Cette écoute du patient s’avère d’autant plus importante dans la prise en soin lorsqu’il s’agit d’un public jeune qui a tendance à considérer qu’il vaut mieux se faire du mal plutôt que de paraître faible ou dépendant. « N’oublions pas que l’adolescence est une période où on a soif de liberté et que l’annonce d’une maladie chronique ainsi que les contraintes thérapeutiques qui l’accompagnent bien souvent, peut apparaître liberticide », renseigne la psychologue de l’AJD. À l’Homme libre en bonne santé, la maladie chronique renvoie l’image d’une personne en proie à des fragilités, des contraintes, des règles, à une présence renforcée de l’entourage. En d’autres termes : plus que la négation de la maladie ou le déni d’une réalité, les comportements de non-observance du protocole thérapeutique chez les patients atteints d’une maladie chronique traduisent davantage des tentatives d’émancipation, de reprise du contrôle. Ces réactions s’inscrivent dans ce cheminement nécessaire de la réappropriation de la maladie qui participe à intégrer par soi-même les contraintes associées, au lieu d’être dans une position passive d’obéir à une injonction extérieure.

Encore une fois, ce n’est pas ce que j’appellerais du déni mais plutôt un étape vers une prise de conscience plus complète de la situation. Le patient va intégrer, petit à petit, une partie des informations données. L’idéal est de ne pas le laisser cheminer seul mais au contraire de l’accompagner et de l’écouter.

La maladie se vit collectivement

Comprendre et s’approprier une maladie chronique ne répondent pas à un processus standard.
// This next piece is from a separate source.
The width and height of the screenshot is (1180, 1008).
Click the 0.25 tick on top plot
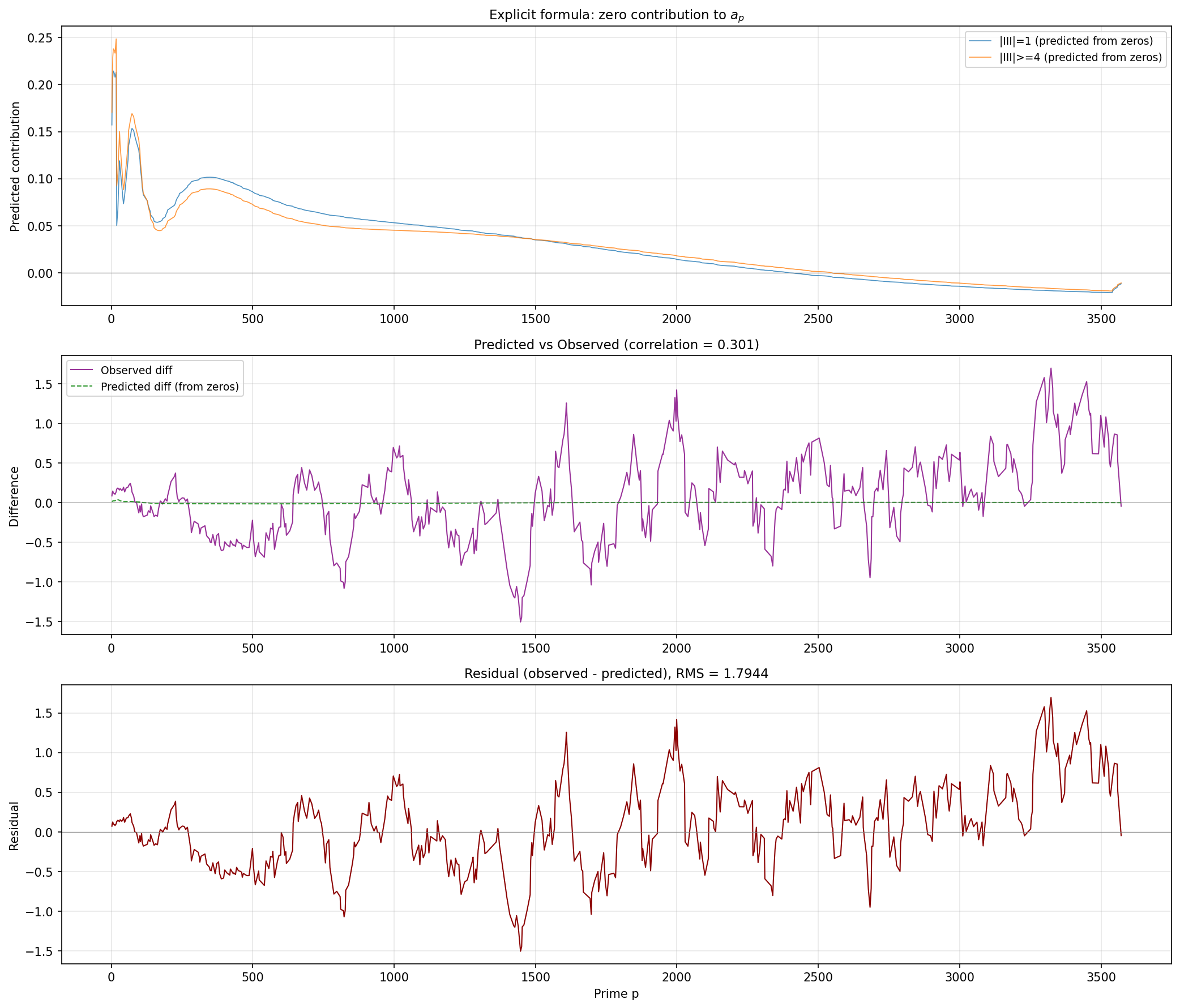[x=40, y=37]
Tout dépend de la personnalité et du rythme de vie de chacun, même si certains diagnostics sont évidemment plus compliqués à intégrer. Qui plus est si les fonctions cognitives de la personne (comme le jugement ou le lien avec la réalité) sont atteintes. C’est là que l’intervention des proches de la personne malade prend tout son sens. La maladie chronique concerne bien évidemment, en premier lieu, la personne malade mais elle vient aussi perturber la vie de tout le cercle familial qui lui aussi peut rencontrer des difficultés à se l’approprier. Le terme de déni est ainsi souvent évoqué chez les aidants – enfants ou conjoints – de personnes malades d’Alzheimer (ou d’une maladie apparentée). « S’approprier la maladie de ses parents ou de ses enfants est souvent très difficile. Le diagnostic est pour ces derniers un bouleversement voire une catastrophe. Ils se retrouvent dans un rôle de soignants, à devoir comprendre la maladie et gérer un traitement à la maison. Cela implique une forte charge mentale. Pour le patient, cette présence renforcée des aidants est une sorte de régression. Les proches doivent trouver un équilibre entre laisser respirer la personne malade sans jamais la laisser tomber. Pour parler des parents de jeunes malades, l’enjeu est de ne pas aller à l’encontre de l’émancipation ou de la volonté affichée de sortir d’un lien de dépendance avec ses parents pour décider de façon autonome, volontaire et responsable de se soigner par appropriation des contraintes : c’est ce cheminement que les parents doivent accompagner. Cela demande de faire confiance et d’apaiser ses propres angoisses. Pour les patients adultes, il s’agit de travailler autour du lien et de la relation thérapeutique avec le médecin car avoir une maladie chronique, c’est être dans une relation de dépendance au médecin », précise la psychologue. L’appropriation de la maladie se vit de manière collective. Au-delà des proches, les associations de patients représentent une aide précieuse pour apprendre à mieux vivre avec la maladie, à mieux appréhender une situation nouvelle à laquelle le patient et ses proches sont confrontés. À cet effet, elles sont bien souvent accessibles partout en France et collaborent généralement avec les structures de soins locales dans une logique pluridisciplinaire et transversale.